Written by Me Sébastien Fiset , LL.B., B.A.A.
Vendredi, 21 Janvier 2011 14:12

CONVENING A MEETING OF CO-OWNERS

Contact the author : s.fiset@fisetlegal.com

It is mandatory for all co-ownerships to hold a general meeting of co-owners each year[1]. The annual general meeting informs co-owners of the financial status of their holdings, consults the co-owners on the budgets, permits them to elect the members who will form their board of directors, and to exchange and debate decisions which are theirs to make.

As required, special meetings (extraordinary) may also be necessary during the year.

Under the terms of article 345 of the Civil Code of Québec, it is the responsibility of the board of directors of the syndicate of co-ownership, or following its directives, to convene the meetings of the co-owners. Meanwhile, article 352 C.c.Q. provides that co-owners also have the power to convene a meeting :

« If they represent 10% of the votes, members may requisition the directors or the secretary to convene an annual or special general meeting, stating in a written requisition the business to be transacted at the meeting.

If the directors or the secretary fail to act within 21 days after receiving the requisition, any of the members who signed it may convene the meeting.

The legal person is bound to reimburse to the members the useful expenses incurred by them to hold the meeting, unless the meeting decides otherwise. »

For all practical purposes, this article would generally be used in the event that grounds existed for holding a meeting and the board of directors refused to act. The percentage of votes required under the terms of this article may differ according to the terms set out in the declaration of co-ownership providing that the rights of the co-owners are protected (article 334 C.c.Q.).

PROCEEDINGS FOR CONVENING A MEETING

There may exist certain particularities in the terms of the declarations of co-ownership however, in general, the procedure for convening a meeting is quite standard. One must first :

  • State the reasons for the meeting and determine if it is an annual general meeting or a special meeting (extraordinary);
  • Draw up a list of topics to be addressed, which will form the agenda;
  • Determine the place, date and time of the meeting.[2] Verify the required delays[3];
  • Assemble the documents to be discussed during the meeting;
  • Ensure you have an updated list of all the co-owners of the building.

Once these steps are completed, you are ready to prepare and send out your Notice calling the Meeting.

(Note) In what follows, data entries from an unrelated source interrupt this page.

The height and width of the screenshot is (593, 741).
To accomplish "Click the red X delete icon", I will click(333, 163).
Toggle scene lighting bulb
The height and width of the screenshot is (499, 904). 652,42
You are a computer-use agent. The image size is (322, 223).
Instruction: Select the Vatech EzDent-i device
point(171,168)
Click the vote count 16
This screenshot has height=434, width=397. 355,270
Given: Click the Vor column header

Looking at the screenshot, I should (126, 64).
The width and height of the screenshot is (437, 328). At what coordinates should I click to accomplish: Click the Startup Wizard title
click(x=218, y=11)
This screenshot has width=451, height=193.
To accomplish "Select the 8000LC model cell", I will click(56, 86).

Under the terms of article 346 of the Civil Code of Québec, the Notice calling the Meeting will inform the participants that an annual general meeting will be held (obligatory, following the close of the financial period[4]), or a special meeting (extraordinary), the date, place and time at which the meeting will be convened and the topics to be addressed.

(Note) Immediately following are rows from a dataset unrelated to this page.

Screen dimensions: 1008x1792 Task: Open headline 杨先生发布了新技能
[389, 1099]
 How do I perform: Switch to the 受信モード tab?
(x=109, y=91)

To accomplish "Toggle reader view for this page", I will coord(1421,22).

Each and every individual co-owner (holding a deed in the co-ownership) should receive the Notice to calling a Meeting at the address they have registered with the syndicate. What about co-owners who have lost their right to vote ?[5] They must also be convened to the meeting. It would be well advised to inform them of the loss of their right to vote and to encourage them to remedy the situation when sending the notice to convene the meeting.

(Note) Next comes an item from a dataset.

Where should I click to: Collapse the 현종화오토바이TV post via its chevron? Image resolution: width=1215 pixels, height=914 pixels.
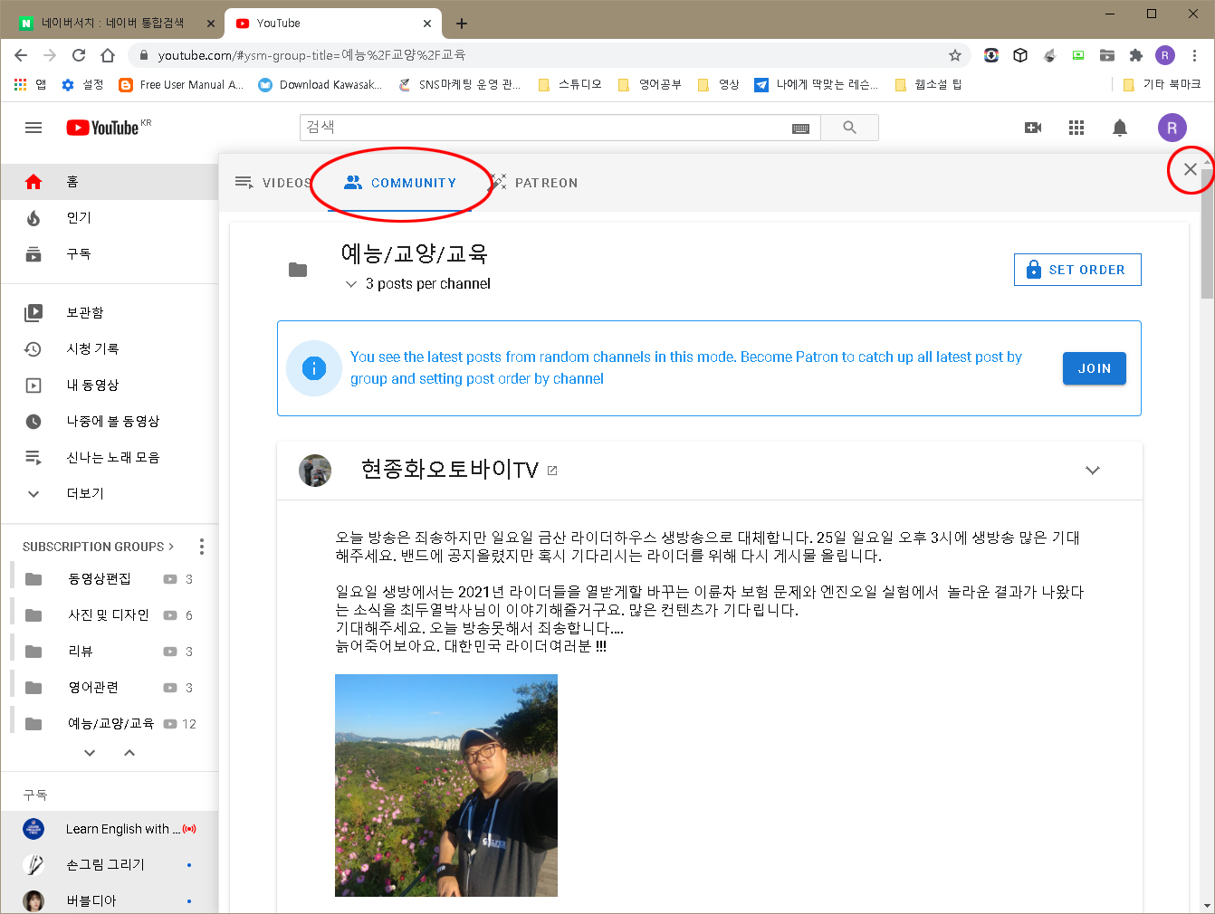click(1093, 471)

In order to avoid the possibility of having the meeting nullified by a co-owner who did not receive the Notice to calling a Meeting, and for your records, it would be wise to protect oneself by obtaining a proof of reception by either sending the Notice registered mail, hand delivering with signature acknowledging receipt, by email with proof of reception or by telefax. One or several of these methods may be stated as obligatory under the terms of your declaration of co-ownership. If this is the case, these instructions will prevail and you are bound to conform to them.

Unless otherwise stated in the declaration of co-ownership, the Notice to calling an annual general meeting must be distributed to co-owners at least 10 days, but not more than 45 days, prior to the meeting.[6]

If it is absolutely urgent and it is necessary to convene a special meeting without delay, a shorter lead-time could be reasonable. If the co-owners are all present or represented, they may also waive the convening notice (article 353(2) C.c.Q.). A written resolution, signed by all the co-owners, may also compensate for such a situation (art. 354 C.c.Q.). What is of primary importance is to act in the common interests of all the co-owners.

DOCUMENTS TO BE SENT WITH THE CONVENING NOTICE

When an annual general meeting is convened, it is stipulated under the terms of the Civil Code of Québec[7] that the Convening Notice should include the following documents:

  • The Agenda[8];
  • The Financial Statements :
    • Income statement;
    • Balance sheet;
    • Statement of payables and receivables;
    • Budget forecast;
  • The proposed modification(s) to the declaration of co-ownership[9];
  • A note on the essential terms of the proposed contracts and the planned projects;
  • Proxy forms (recommended).

The distribution of the documents mentioned above will prepare co-owners in advance so they can be well informed and make the right choice on the « decisions » which they will be debating. This is the reason for transmitting this information, taking into account the appropriate circumstances.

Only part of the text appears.